No Homework, a Lot or a Little? The Eternal Debate
Attitudes toward homework in the United States have gone back and forth throughout history. In the mid-19th century, when organized education in this country was in its infancy, most students only went to school through sixth grade. Their lives were agrarian and their home life was consumed by chores. Homework was nonexistent, except for the privileged minority whose education continued into their teen years.
As life for Americans became more industrial and urban, more children went to high school and beyond. Homework was rigorous. Schools believed the brain was a muscle and became stronger with exercise. Then in 1900, homework was called a “national crime at the feet of American parents.” Ladies’ Home Journal pushed to abolish it. Physicians were concerned it was bad for students' health because it deprived them of essential fresh air and sunshine. Some states banned homework for some or all grades.
When Russia launched Sputnik in 1957, the nation feared it was falling behind its rival. Schools pushed for more stringent homework and tougher standards for students. The Cold War and the Space Race combined to put intense pressure on students.
Schools around the world continue to debate and experiment with the effectiveness of homework. In 2014, a Quebec elementary school completely banned it. The Los Angeles School District decreed that homework could count for no more than 10% of a student’s grade. Finland, one of the world's most successful education systems, assigns very little.

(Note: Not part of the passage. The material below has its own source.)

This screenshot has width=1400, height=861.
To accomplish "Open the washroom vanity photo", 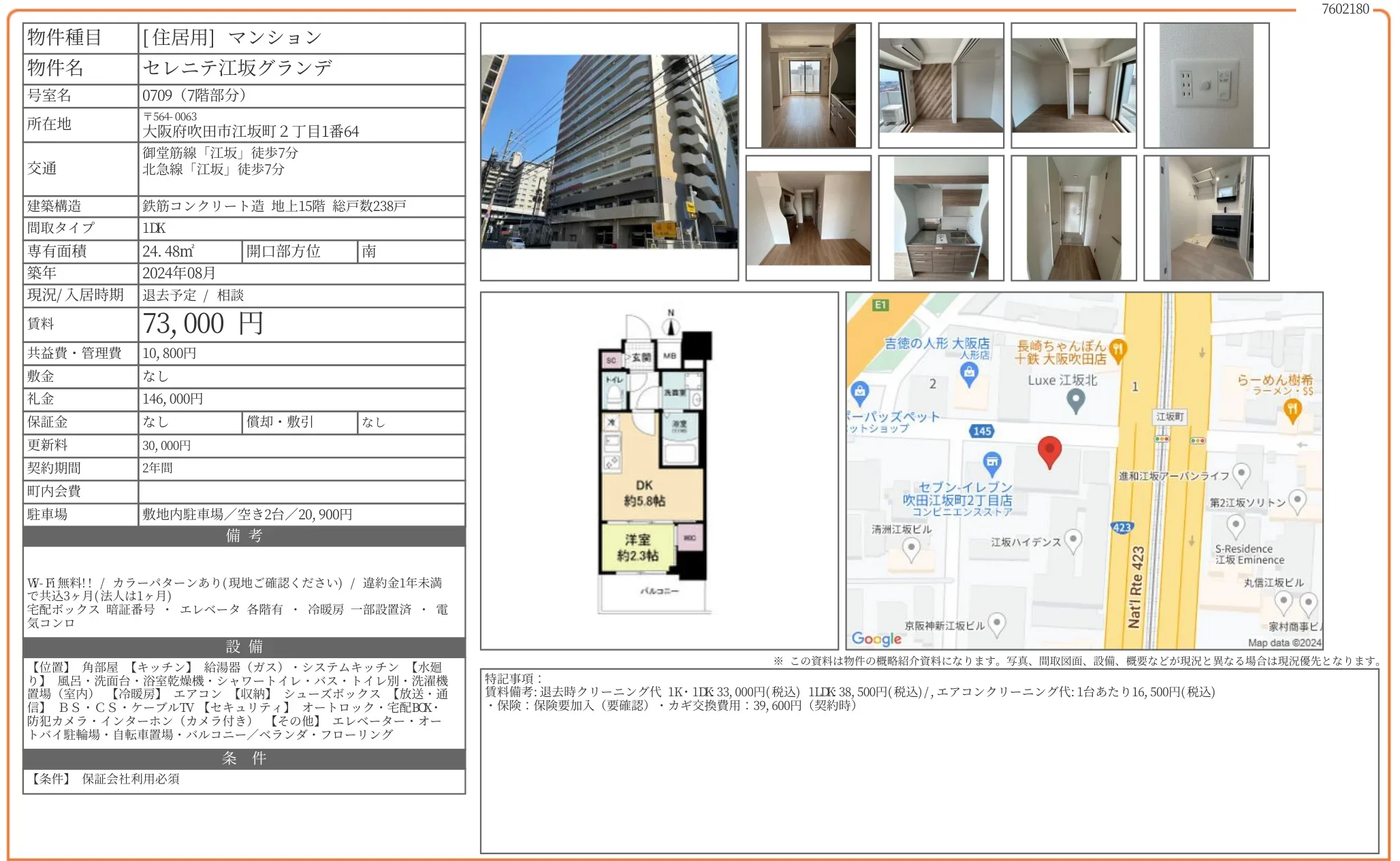I will [x=1206, y=218].
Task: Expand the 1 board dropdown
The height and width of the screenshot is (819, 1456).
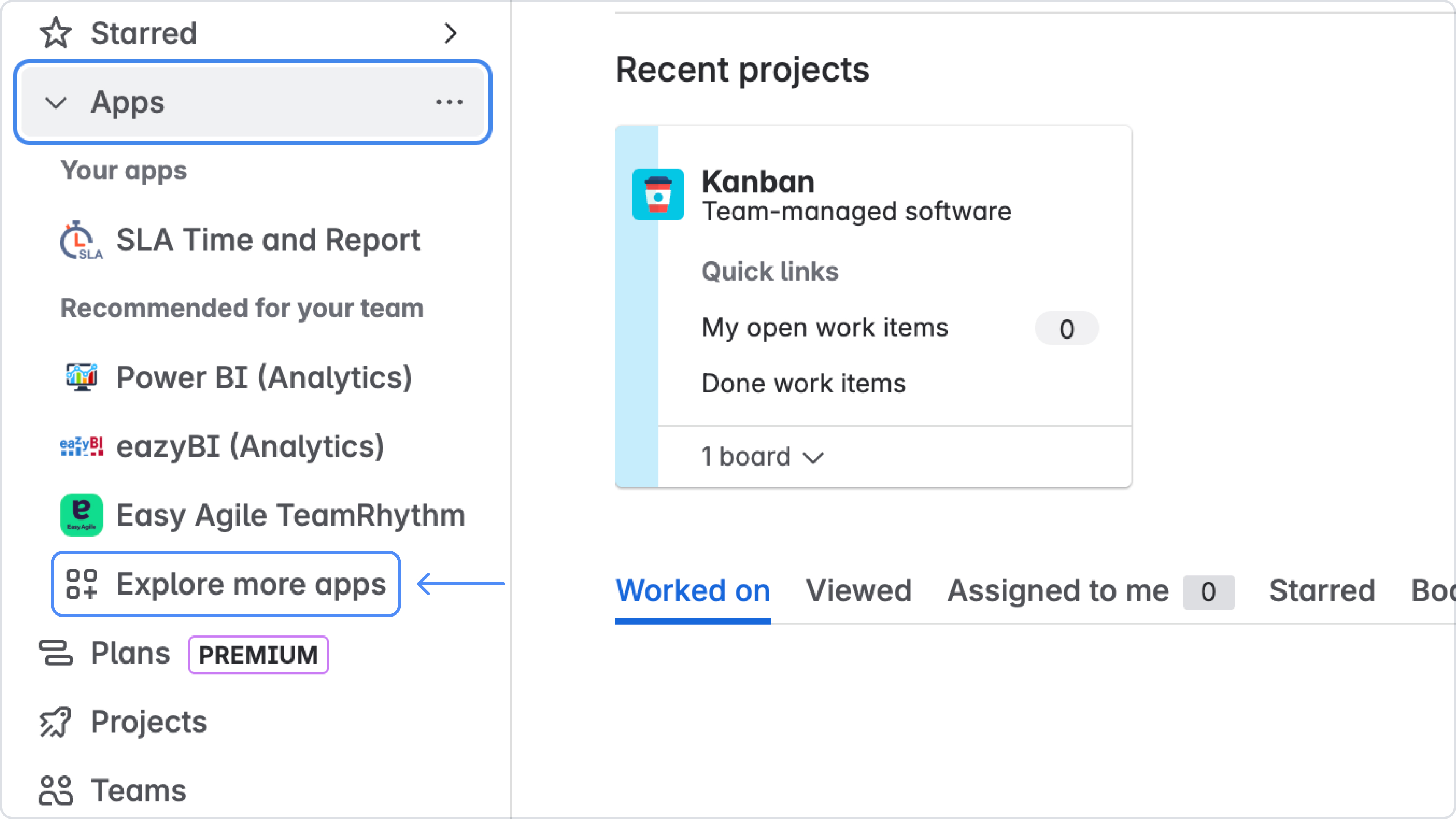Action: (x=762, y=457)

So, should your school be assigning homework? Let's look at the debate from multiple angles.
All Homes Are Not Equal
Having equal expectations for students is unfair. Homework can discriminate against the lower class. Those with crowded or unstable homes are at a disadvantage. Perhaps only one parent is home or both are working. Do those students have a desk in a quiet room? Many low-income high school students work to help the family. When is there time for homework?
Consider a middle or upper class student studying the same material. They probably have their own study space. They could have their own tutor or nanny. The weight of poverty is not, or at least should not, be upon them. Children growing up with less can certainly be successful and happy, but their schools should not expect them to work outside of the classroom.
Maybe LA has it right. Don't make homework worth more than 10% of the total grade. Perhaps the problem is giving homework too much weight. It should be there as a learning tool, but it should not break the grades of a student who can't do it. Inability to do classwork outside of school should not equal failing.
Time for Family
Busy families struggle to find time for each other. In single parent families or when both parents are working, the days pass in a blur. When everyone is home together, the children are tied up with homework. Family bonds and lessons learned from parents are as important as things learned in school. The rare hour or two parents and kids can share should not be snatched away by homework.
However, homework can be a bonding time. Older siblings can help younger ones. Parents can work with their kids. They will come together to learn together and that's better than time in front of the screen. Parents can impart their own ideas on the subject and on how to learn better in general.
Busy Kids are Good Kids
Bored kids are the most prone to get into trouble. Idle hands get into mischief. The best way to keep students away from drugs, gangs, negative influences and other problems is to keep them busy with positive activities.
This can mean sports, clubs or art, but it can also mean studying. Would you rather have students reading, researching, debating history and performing equations? Or would you prefer them lounging around thinking of ways to energize their boredom?
USA Needs to Improve
According to Pearson, the United States is the 14th ranked education system in the world. The 2012 PISA puts this nation 24th or lower in reading, math and science. This country is falling behind while South Korea, Finland, Japan, the United Kingdom and other nations muscle ahead. Why? Because they value education and never stop trying to improve.
Flash back to the 1950s when the US feared the USSR was better educated. We need to bring back that insecurity. Superpowers come and go. Where is the USSR now?
Homework is not the only answer to the education problem, but this is no time to ease back on the throttle. South Korea tops the Pearson rankings. Decades ago, it saw what its neighbor and historical rival Japan was doing in the world market. It emphasized education, specifically STEM and English, and soon became a major global player in the automobile and technology business.
Is school fun in South Korea? Distinctly not. They believe education is hard. Your school years may be the toughest of your life, but they will prepare you for a successful future.
So Homework or Not?
The question is not if homework should be assigned, but what should be assigned. Mandatory repetition of classwork at home is not beneficial. Homework should be something that kids cannot complete in class, such as interviewing people, learning from nature or building something.
Make it individual and fun. Send students out there to return with some information. Take something from the Flipped Classroom idea and have them watch a recorded multimedia presentation.
Just don't assign homework because you must. Make it brief and unique so students want to do it. It's not about time spent. Let kids be kids. Let them relax and be with their families. Give them something to learn while they are away from class.